TASK REQUIREMENTS
Present every line of the material below as a numbered list, skipping blank lines and omitting the pictures.

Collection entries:
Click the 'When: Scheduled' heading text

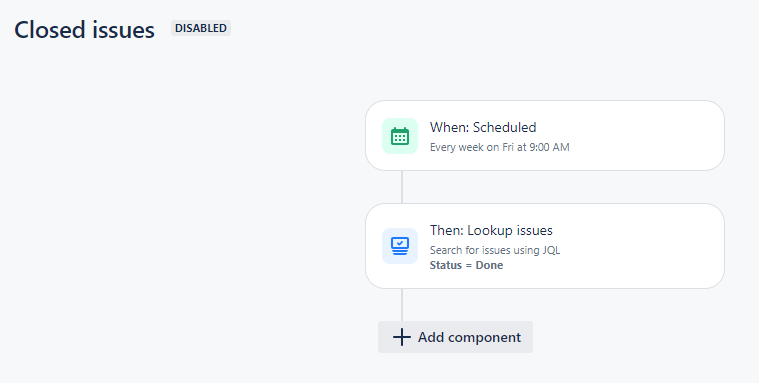pos(483,127)
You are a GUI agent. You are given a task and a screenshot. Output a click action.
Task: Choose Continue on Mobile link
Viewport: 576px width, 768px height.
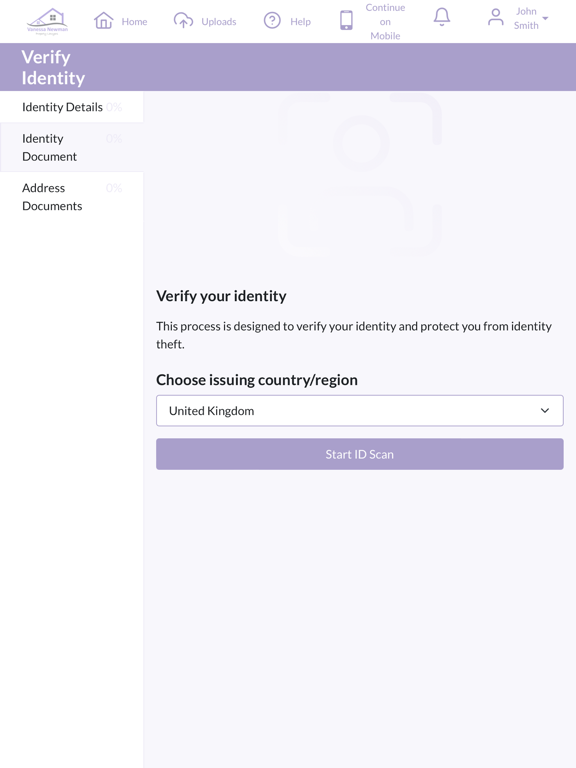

THE OUTPUT
1. Click the 'When: Scheduled' heading text
2. pos(483,127)
3. You are a GUI agent. You are given a task and a screenshot. Output a click action.
4. Task: Choose Continue on Mobile link
5. Viewport: 576px width, 768px height.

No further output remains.